The alias is not faster than the three commands it replaces. Each takes a fraction of a second to type. The win is that I no longer think about them.
The dev server comes up the same way every time, in the same order, with the same sleep in the middle, regardless of whether I am tired, distracted, or in a hurry. Starting my dev environment is now a single thing, not a sequence of things.
That is the insight I want to share. I thought aliases were about saving keystrokes. They are not. Aliases are about removing decisions. Every time you collapse a sequence into one name, you remove a small decision point from your day. The cost is not the typing. The cost is the moment of context switch — the second where you have to remember whether the compose file is docker-compose.yml or compose.yaml, whether the database container comes up first, whether tail -f should be against the host log or the container log.

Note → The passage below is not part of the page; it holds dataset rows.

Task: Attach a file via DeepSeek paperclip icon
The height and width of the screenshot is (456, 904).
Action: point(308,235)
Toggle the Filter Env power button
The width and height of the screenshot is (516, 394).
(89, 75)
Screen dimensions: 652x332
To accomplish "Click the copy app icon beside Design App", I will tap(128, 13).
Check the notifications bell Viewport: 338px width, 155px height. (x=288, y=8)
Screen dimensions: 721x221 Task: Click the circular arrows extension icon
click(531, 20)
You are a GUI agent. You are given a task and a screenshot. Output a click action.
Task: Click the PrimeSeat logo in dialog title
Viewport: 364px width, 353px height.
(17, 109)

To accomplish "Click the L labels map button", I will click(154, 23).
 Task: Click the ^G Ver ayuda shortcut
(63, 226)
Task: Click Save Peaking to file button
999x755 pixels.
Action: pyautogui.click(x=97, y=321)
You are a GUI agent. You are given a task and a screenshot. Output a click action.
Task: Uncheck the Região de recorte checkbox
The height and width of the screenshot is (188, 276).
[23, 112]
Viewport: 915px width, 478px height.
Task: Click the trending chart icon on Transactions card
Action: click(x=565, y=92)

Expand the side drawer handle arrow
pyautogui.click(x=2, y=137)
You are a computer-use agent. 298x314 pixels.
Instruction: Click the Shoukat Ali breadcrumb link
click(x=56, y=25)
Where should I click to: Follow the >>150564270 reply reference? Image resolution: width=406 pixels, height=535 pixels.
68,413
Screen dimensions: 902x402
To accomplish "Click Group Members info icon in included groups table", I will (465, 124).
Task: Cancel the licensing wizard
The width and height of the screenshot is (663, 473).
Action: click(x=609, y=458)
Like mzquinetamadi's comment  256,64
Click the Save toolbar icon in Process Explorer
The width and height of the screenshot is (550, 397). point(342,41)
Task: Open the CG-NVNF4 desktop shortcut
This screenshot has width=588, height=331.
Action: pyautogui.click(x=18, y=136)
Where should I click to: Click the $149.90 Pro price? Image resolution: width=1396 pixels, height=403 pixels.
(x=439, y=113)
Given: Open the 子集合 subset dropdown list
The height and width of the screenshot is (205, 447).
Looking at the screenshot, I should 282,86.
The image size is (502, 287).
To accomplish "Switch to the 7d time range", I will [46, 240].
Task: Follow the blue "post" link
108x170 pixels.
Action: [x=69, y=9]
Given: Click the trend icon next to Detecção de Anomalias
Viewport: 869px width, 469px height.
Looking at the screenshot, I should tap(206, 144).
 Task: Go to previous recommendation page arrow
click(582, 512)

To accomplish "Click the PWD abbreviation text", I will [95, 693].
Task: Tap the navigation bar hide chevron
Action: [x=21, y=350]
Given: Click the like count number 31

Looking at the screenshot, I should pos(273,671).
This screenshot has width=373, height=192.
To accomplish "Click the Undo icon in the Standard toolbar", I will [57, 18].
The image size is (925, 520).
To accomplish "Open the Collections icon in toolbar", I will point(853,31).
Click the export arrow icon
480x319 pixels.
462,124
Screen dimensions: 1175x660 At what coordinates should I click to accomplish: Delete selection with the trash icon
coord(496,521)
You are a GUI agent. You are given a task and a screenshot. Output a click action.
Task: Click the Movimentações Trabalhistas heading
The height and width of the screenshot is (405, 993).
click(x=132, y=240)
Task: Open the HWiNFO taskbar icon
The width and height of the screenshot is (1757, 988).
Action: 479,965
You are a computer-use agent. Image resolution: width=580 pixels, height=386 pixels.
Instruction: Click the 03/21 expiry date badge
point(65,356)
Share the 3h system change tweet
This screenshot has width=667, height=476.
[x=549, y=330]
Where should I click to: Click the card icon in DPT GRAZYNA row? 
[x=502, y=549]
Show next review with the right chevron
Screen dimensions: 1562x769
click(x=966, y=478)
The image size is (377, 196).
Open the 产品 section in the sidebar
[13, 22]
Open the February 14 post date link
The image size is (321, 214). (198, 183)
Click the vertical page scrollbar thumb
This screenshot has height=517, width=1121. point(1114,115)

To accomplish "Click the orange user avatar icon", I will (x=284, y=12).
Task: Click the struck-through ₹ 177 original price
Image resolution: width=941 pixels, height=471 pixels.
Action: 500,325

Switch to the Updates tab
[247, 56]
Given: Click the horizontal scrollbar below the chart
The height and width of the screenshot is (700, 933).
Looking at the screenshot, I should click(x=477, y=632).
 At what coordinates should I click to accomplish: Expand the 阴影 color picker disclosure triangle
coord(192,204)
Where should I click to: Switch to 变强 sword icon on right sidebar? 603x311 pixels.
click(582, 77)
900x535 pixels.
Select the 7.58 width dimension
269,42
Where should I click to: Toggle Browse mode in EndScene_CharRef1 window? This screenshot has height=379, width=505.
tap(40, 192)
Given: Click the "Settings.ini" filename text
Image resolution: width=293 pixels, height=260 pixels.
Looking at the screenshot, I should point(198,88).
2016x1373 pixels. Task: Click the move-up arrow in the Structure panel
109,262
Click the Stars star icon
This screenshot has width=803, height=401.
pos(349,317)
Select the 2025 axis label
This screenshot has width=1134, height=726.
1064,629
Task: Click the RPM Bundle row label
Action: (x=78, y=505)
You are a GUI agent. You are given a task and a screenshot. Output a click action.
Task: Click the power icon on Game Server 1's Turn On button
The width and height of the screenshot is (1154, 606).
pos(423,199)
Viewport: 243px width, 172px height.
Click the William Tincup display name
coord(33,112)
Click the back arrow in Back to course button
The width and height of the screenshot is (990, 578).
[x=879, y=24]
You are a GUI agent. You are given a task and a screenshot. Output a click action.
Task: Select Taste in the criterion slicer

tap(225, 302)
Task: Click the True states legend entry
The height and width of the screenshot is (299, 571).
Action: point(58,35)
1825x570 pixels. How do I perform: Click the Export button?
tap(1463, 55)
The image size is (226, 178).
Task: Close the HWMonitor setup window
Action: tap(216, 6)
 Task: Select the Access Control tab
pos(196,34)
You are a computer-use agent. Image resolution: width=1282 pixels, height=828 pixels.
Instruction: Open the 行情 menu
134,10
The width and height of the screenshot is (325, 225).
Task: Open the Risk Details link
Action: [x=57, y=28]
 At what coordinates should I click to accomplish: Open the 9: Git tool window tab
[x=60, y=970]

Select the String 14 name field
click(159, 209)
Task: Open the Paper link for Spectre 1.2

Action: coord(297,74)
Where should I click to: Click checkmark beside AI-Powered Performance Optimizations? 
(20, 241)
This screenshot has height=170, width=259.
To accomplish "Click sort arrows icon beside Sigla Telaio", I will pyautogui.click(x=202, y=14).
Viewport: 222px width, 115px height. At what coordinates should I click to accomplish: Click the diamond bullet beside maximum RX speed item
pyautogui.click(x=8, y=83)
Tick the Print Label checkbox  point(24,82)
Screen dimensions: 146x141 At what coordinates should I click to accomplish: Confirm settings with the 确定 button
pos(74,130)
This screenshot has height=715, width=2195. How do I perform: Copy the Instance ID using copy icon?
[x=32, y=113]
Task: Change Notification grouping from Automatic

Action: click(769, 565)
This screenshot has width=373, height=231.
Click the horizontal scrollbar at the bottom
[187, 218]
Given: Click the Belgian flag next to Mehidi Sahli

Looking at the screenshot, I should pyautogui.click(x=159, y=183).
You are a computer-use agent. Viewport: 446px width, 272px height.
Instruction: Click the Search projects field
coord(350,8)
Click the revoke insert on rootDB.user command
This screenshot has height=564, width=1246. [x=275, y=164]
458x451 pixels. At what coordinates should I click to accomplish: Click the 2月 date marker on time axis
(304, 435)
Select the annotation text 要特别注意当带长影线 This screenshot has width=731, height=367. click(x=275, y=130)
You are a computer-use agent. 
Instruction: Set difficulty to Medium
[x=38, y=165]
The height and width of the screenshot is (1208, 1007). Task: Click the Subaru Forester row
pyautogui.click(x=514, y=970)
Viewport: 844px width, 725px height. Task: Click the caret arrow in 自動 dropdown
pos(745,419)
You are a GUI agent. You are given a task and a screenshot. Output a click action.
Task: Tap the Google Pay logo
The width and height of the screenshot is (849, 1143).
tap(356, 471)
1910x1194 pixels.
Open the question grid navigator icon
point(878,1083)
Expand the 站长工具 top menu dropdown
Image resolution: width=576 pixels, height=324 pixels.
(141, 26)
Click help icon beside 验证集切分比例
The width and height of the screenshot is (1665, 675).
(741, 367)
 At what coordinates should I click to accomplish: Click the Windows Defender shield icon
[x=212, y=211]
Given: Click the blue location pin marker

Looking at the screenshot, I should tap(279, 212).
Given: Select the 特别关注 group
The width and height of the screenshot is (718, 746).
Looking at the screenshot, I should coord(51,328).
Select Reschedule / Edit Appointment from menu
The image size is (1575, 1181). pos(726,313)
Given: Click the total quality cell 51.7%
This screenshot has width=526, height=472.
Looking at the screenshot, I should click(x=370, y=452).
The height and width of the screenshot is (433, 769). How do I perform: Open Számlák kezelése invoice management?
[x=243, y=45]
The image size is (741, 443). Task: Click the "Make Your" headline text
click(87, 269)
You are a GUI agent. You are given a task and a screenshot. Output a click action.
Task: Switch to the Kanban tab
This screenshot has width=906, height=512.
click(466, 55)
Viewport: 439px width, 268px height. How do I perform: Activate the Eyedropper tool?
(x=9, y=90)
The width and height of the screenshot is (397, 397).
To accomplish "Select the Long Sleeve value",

When I started counting, I was making maybe 30 of these little decision points per day. Most were sub-second, none longer than a deep breath. But added up, they were a real tax. The dev server alias alone removed four per day. By the end of the week, I was starting my work with a single command. I had forgotten what the multi-step version felt like.
How to add these to your own setup
Open your shell history and look at commands you typed more than ten times this week. Most are probably candidates. Sort by frequency, pick the top three, write an alias for each. Put them in your .bashrc or .zshrc, source the file, and force yourself to use them for a week.
You will save a few seconds per use. A few minutes per day. A few hours per month. The compounding is real.
The deeper lesson: the shell is an interface, and interfaces are not free. Every command you type without an alias is a place where your brain has to look up the right incantation. The fewer of those you have, the more of your brain is available for the actual problem you are solving.
I did not save ten hours because the commands got shorter. I saved ten hours because my brain stopped carrying the incantations.